## Exercise details
Lay out each line of text in the rows below as one string in a JSON list, skipping blank lines and leaving the pictures out.
>> start Information supplied
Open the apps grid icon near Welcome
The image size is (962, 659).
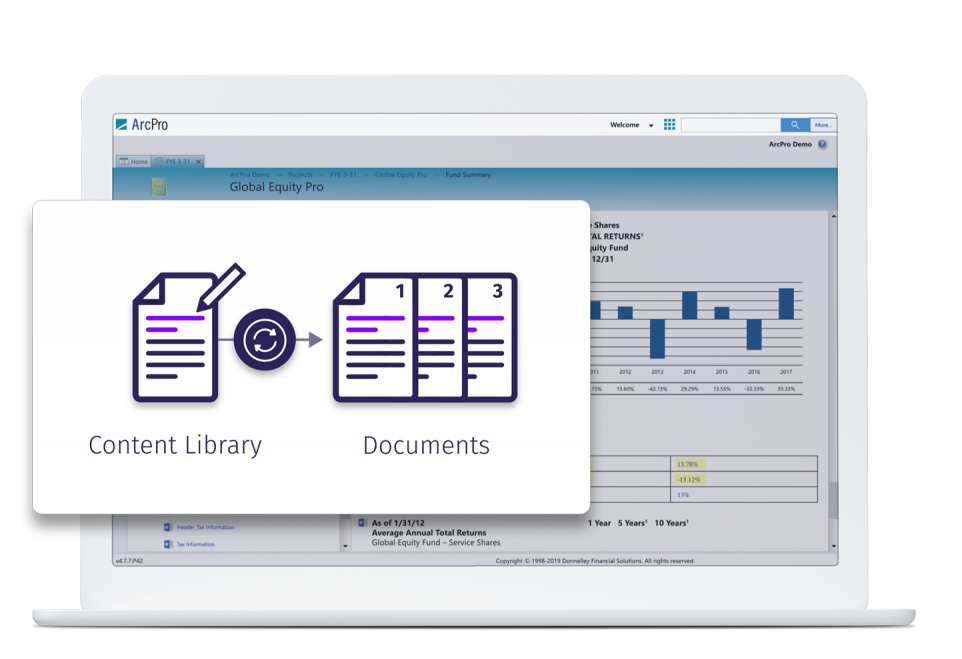point(669,124)
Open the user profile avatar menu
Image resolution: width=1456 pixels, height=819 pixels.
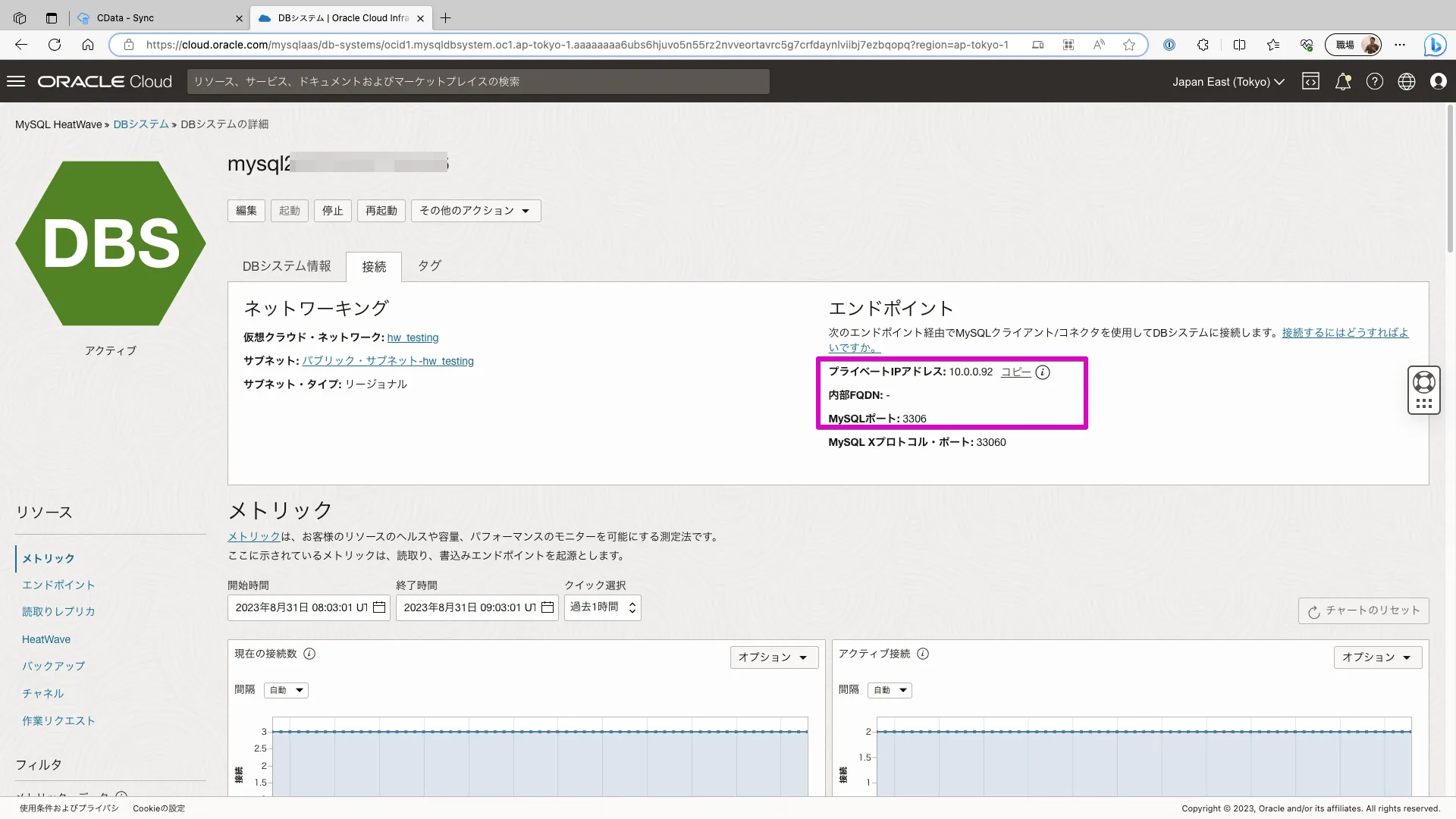pos(1439,81)
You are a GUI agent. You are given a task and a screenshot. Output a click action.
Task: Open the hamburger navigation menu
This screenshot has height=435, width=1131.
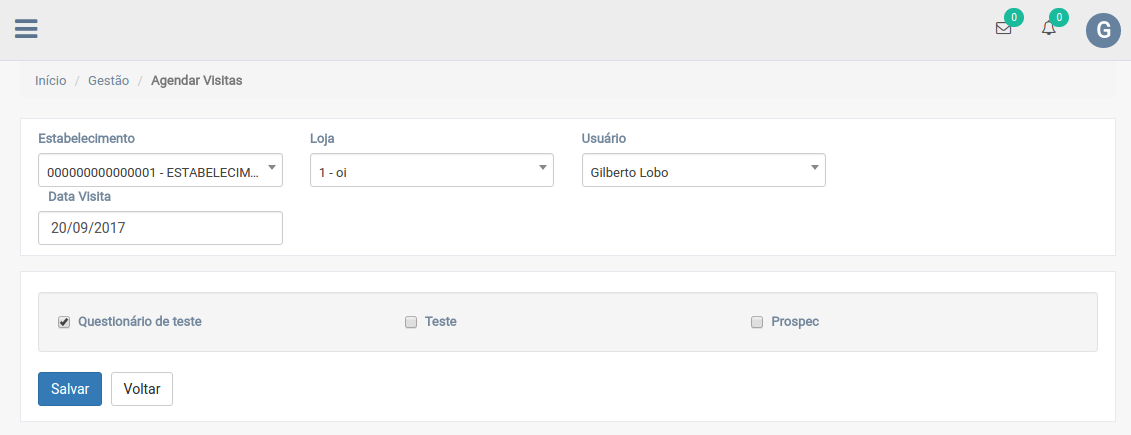click(26, 29)
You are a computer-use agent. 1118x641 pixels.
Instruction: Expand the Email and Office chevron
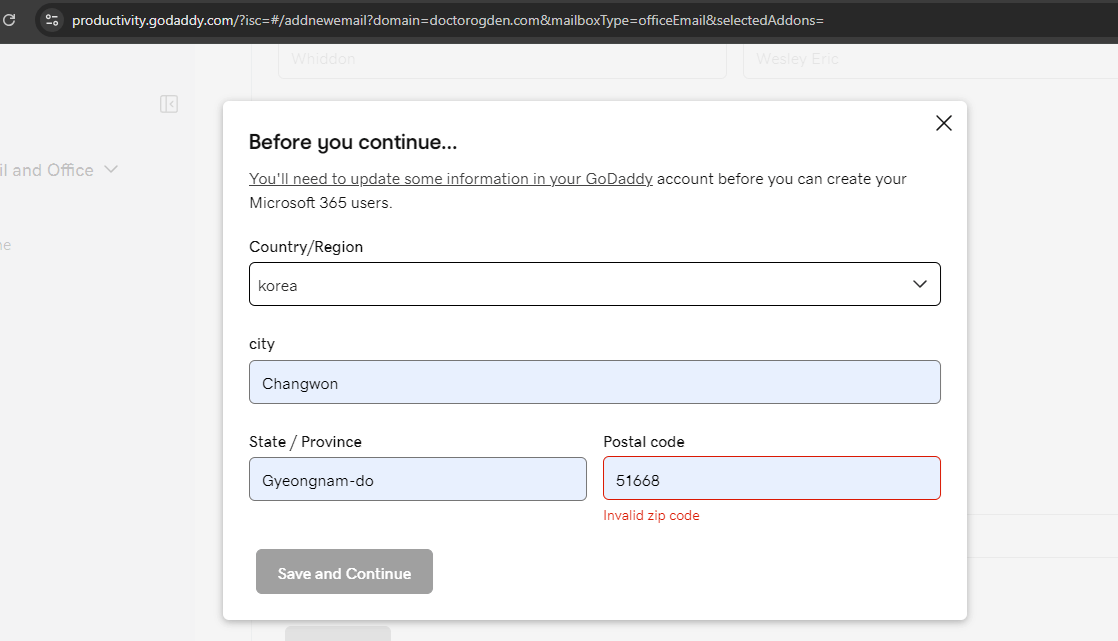111,169
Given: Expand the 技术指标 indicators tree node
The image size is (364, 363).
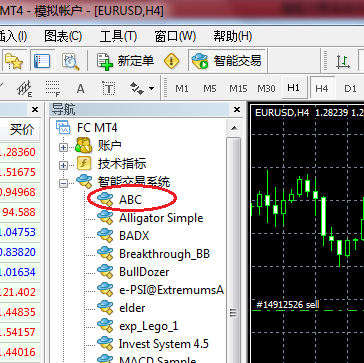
>> end Information supplied
## Written answer
[
  "Open the apps grid icon near Welcome",
  "The image size is (962, 659).",
  "point(669,124)",
  "Open the user profile avatar menu",
  "Image resolution: width=1456 pixels, height=819 pixels.",
  "pos(1439,81)",
  "You are a GUI agent. You are given a task and a screenshot. Output a click action.",
  "Task: Open the hamburger navigation menu",
  "This screenshot has height=435, width=1131.",
  "click(26, 29)",
  "You are a computer-use agent. 1118x641 pixels.",
  "Instruction: Expand the Email and Office chevron",
  "111,169",
  "Given: Expand the 技术指标 indicators tree node",
  "The image size is (364, 363)."
]